Tried editing the accepted answer because it fails when searching for numbers that are higher than those in the list but for some reason the OP did not accept the edits, meaning that answer is still wrong. That being the case, I will post the answer here. Not only does this answer fix the IndexError when asked to find a value greater than one that is not in the list, it also changes the args to be kwargs so we don't have to pass them in every time we call the function

aList = [-1,1,3,5,6,8,9,10,12,34,56,78,456] 

def binary_search(arr,item,low = 0, high = None):
    if high == None:
        high = len(arr)
    mid = low + (high-low) //2  
    if high - low + 1 <= 0 or mid==high:
        return False
    else:
        guess = arr[mid]
        if guess == item:
            return mid
        if item < guess:
            return binary_search(arr, item, low, mid)
        else:
            return binary_search(arr, item, (mid+1), high)

(binary_search(aList,457))

I just wanted to share my solution to this problem, it seems a little bit simpler:

def binary_search(array, value):
    index = int(len(array)/2) -1
    end = int(len(array)) - 1
    while array[index] != value:
        if index == end:
            return None
        elif array[index] > value:
            end = index
            index = int(index/2)
        elif array[index] < value:
            index = int((index+1 + end)/2)
    return index

Solution with detailed explanation

binary search reduces the number of iteration to search an item in List. We have to first initialize the first index as 0 and last index as the length of the list - 1. Then we will select the middle element as (first + last)//2 Now we have to compare the value at the middle element with the query element.

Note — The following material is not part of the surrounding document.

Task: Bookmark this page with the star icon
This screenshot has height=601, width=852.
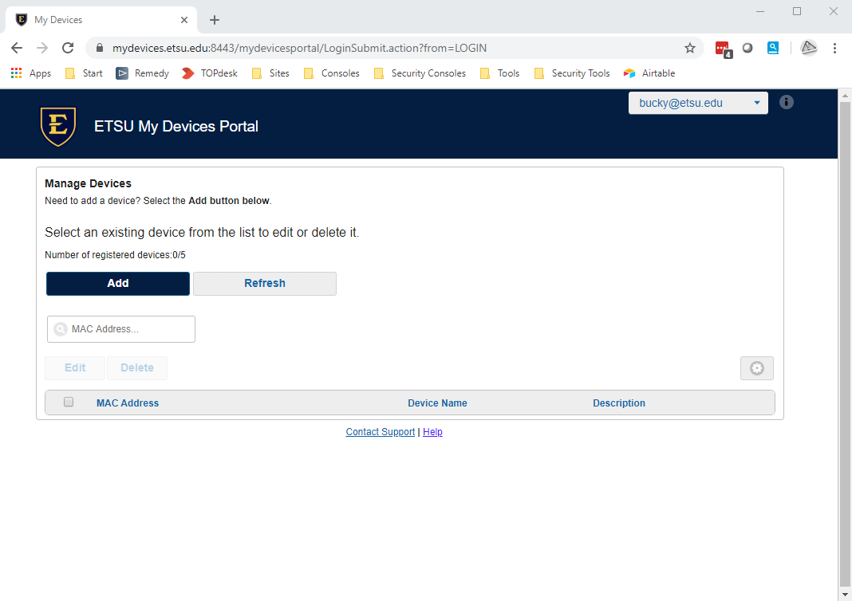Action: pos(690,48)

1. If it equals the middle element then we can return its index as it is.
2. If the query element is less than the middle element then we'll update the last element as mid-1. (so that we have to iterate the only first part of the list)
3. If the query element is greater than the middle element then we'll update the first element as mid+1. (so that we have to iterate the only second part of the list)

Below code snippet will give a clear picture of the above statements.

aList = [-1,1,3,5,6,8,9,10,12,34,56,78,456] 

def binarySearch(numbers,item):
    first = 0 # first index
    last= len(numbers)-1 #last index
    found = False
    while( first<=last and not found):
        mid = (first + last)//2
        if numbers[mid] == item:
            found = True
            return mid
        else:            
            if item < numbers[mid]:
                last = mid - 1
            else:
                first = mid + 1 

print(binarySearch(aList,456))

NOTE :

1. As we dispose off one part of the search case during every step of binary search and perform the search operation on the other half, this results in the worst-case time complexity of O(log₂ N).
2. If the given list is not sorted then we need to sort the list at the beginning only

Below is my solution.

Check out this visualization. (There's a coded solution there too!)

def binary_search(input_array, value):

    low = 0
    high = len(input_array) - 1

    while low <= high:
        mid = (low + high) / 2
        if input_array[mid] == value:
            return mid
        elif input_array[mid] < value:
            low = mid + 1
        else:
            high = mid - 1

    return -1

'''

A little bit trimmed down version of @Gijs Den Hollander's code. The conditionals are simplified and midpoint is used instead of len(aList[:midpoint]) like I pointed out in the comment:

def binarySearch(array, target, index=0):
    midpoint = len(array) // 2
    if array[midpoint] == target:
        return index + midpoint
    elif len(array) < 2:
        return -1
    else:
        return binarySearch(array[:midpoint], target, index) if target < array[midpoint] else binarySearch(array[midpoint:], target, midpoint+index)

Another simple method can be done,

def find_index(input_list, target, sorted=False):
    print('Input list: {}'.format(input_list))

    if sorted:
        input_list.sort()
        print('Sorting Input list: {}'.format(input_list))

    try:
        index = input_list.index(target)
    except ValueError as e:
        print(e)
        index = None

    return index

And for the binary search method,

def bsearch(il, x):
    """binary search for an input list (il)"""
    il.sort()
    print('Input list is: {}'.format(il))

    l = len(il)
    m = round(l/2)

    n = il[m]
    print("m is {} and n is {}".format(m, n))

    if n == x:
        msg = 'The number "{}" found in list index "{}"'.format(x, m)
        print(msg)
        return x
    elif x < n:
        nl = il[:m]
    elif x > n:
        nl = il[m+1:]
    elif m < 1:
        return None

    return bsearch(nl, x)